#### Goal of the exercise:
From the line containing "600x600 pixels." onward to the last line of the data below, copy each line exactly and add nothing.
-------- Exercise data
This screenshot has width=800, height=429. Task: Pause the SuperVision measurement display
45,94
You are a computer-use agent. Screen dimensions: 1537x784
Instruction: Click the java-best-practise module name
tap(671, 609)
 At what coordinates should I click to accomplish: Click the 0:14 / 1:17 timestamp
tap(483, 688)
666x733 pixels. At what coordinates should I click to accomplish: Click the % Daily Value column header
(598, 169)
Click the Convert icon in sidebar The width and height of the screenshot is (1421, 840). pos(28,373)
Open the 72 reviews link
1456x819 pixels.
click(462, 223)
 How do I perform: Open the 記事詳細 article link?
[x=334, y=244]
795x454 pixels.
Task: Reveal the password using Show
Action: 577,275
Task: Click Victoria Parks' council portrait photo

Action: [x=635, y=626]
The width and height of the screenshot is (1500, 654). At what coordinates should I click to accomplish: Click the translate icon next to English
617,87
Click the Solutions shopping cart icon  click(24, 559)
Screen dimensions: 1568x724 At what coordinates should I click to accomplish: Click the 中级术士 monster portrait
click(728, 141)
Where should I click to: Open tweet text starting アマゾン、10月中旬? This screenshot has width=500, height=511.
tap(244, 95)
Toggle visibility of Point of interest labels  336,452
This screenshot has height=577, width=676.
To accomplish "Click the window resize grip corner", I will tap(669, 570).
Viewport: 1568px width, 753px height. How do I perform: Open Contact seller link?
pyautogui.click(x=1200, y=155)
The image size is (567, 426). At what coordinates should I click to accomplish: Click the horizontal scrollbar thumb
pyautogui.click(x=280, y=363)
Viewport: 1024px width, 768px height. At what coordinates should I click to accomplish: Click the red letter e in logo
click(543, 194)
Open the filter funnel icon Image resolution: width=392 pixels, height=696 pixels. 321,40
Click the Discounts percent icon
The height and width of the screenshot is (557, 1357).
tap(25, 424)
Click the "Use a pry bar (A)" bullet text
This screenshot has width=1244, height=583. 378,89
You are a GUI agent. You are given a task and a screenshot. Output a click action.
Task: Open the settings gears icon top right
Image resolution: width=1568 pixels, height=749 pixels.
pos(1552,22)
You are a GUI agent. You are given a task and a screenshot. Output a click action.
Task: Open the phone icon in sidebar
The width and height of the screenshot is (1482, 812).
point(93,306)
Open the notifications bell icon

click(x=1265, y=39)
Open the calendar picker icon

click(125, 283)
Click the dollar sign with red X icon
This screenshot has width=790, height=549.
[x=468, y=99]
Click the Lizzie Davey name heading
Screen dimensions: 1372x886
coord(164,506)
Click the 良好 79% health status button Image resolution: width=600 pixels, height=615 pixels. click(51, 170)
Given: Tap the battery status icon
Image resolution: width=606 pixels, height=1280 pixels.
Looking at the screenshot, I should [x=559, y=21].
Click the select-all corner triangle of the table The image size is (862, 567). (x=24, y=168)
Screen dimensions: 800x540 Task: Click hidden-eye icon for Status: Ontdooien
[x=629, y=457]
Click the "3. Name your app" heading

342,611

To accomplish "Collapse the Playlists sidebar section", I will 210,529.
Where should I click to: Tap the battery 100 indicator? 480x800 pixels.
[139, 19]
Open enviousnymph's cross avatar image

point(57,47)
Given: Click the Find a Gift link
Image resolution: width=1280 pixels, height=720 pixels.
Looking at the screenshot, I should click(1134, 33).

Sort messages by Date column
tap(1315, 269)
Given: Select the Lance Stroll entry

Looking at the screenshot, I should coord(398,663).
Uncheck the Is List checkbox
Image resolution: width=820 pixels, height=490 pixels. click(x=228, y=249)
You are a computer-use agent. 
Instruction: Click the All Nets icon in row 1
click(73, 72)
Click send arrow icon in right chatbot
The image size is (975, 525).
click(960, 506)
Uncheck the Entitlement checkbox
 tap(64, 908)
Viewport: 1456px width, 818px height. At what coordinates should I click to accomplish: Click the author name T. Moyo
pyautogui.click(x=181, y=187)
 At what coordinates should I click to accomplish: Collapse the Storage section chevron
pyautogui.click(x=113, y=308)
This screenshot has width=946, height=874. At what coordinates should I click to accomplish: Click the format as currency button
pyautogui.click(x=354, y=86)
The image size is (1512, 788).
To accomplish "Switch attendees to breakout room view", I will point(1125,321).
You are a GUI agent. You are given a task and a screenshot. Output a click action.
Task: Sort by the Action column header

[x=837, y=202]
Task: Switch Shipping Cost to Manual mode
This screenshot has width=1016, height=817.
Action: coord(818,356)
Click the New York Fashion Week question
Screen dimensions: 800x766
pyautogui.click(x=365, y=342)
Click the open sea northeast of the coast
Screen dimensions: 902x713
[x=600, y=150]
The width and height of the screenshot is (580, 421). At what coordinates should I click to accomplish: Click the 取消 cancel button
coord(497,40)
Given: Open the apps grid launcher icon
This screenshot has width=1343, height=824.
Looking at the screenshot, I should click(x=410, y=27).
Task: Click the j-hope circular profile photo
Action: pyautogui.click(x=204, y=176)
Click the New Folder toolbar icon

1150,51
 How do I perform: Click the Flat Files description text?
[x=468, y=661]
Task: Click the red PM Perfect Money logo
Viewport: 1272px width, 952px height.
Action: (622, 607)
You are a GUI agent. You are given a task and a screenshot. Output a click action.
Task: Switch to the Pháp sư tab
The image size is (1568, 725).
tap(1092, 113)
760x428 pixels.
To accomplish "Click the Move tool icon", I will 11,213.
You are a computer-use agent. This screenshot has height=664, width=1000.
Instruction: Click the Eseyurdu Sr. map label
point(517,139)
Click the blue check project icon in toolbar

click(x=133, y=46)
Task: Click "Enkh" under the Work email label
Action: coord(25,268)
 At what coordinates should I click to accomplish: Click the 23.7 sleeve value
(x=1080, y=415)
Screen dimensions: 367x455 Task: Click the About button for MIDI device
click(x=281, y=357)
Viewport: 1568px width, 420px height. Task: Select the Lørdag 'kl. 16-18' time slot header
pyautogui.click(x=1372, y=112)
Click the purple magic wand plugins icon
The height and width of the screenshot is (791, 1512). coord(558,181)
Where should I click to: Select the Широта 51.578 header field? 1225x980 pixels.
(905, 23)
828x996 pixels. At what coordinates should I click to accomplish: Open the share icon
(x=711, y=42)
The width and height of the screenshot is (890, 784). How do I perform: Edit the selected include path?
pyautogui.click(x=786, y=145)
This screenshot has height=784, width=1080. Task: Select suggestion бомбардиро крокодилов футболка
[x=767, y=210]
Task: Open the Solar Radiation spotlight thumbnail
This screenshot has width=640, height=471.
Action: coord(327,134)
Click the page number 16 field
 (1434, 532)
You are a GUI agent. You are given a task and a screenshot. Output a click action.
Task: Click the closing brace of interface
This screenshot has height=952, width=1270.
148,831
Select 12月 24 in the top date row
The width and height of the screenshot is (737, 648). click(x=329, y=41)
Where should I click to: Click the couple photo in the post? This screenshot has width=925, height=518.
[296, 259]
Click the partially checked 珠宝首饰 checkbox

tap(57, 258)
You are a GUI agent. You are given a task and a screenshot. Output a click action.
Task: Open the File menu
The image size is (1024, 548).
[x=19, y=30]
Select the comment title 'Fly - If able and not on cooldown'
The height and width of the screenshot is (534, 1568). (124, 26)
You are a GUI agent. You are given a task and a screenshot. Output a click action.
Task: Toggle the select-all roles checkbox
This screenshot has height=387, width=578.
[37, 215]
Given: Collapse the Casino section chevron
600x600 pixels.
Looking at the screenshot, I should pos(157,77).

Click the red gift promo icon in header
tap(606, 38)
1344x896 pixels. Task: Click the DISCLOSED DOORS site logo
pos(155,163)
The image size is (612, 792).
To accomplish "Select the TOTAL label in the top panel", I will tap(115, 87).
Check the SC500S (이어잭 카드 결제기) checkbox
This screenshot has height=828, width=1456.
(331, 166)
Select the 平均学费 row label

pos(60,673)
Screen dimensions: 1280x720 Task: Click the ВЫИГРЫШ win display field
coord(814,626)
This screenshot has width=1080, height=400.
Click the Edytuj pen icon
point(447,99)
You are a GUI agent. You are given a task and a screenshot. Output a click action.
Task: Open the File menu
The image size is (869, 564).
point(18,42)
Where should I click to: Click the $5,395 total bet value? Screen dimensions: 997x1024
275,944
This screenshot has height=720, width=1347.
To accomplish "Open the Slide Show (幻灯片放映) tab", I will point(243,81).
----------------
#### Output:
600x600 pixels.
Looking at the screenshot, I should pos(157,77).

Click the red gift promo icon in header
tap(606, 38)
1344x896 pixels. Task: Click the DISCLOSED DOORS site logo
pos(155,163)
The image size is (612, 792).
To accomplish "Select the TOTAL label in the top panel", I will tap(115, 87).
Check the SC500S (이어잭 카드 결제기) checkbox
This screenshot has height=828, width=1456.
(331, 166)
Select the 平均学费 row label

pos(60,673)
Screen dimensions: 1280x720 Task: Click the ВЫИГРЫШ win display field
coord(814,626)
This screenshot has width=1080, height=400.
Click the Edytuj pen icon
point(447,99)
You are a GUI agent. You are given a task and a screenshot. Output a click action.
Task: Open the File menu
The image size is (869, 564).
point(18,42)
Where should I click to: Click the $5,395 total bet value? Screen dimensions: 997x1024
275,944
This screenshot has height=720, width=1347.
To accomplish "Open the Slide Show (幻灯片放映) tab", I will point(243,81).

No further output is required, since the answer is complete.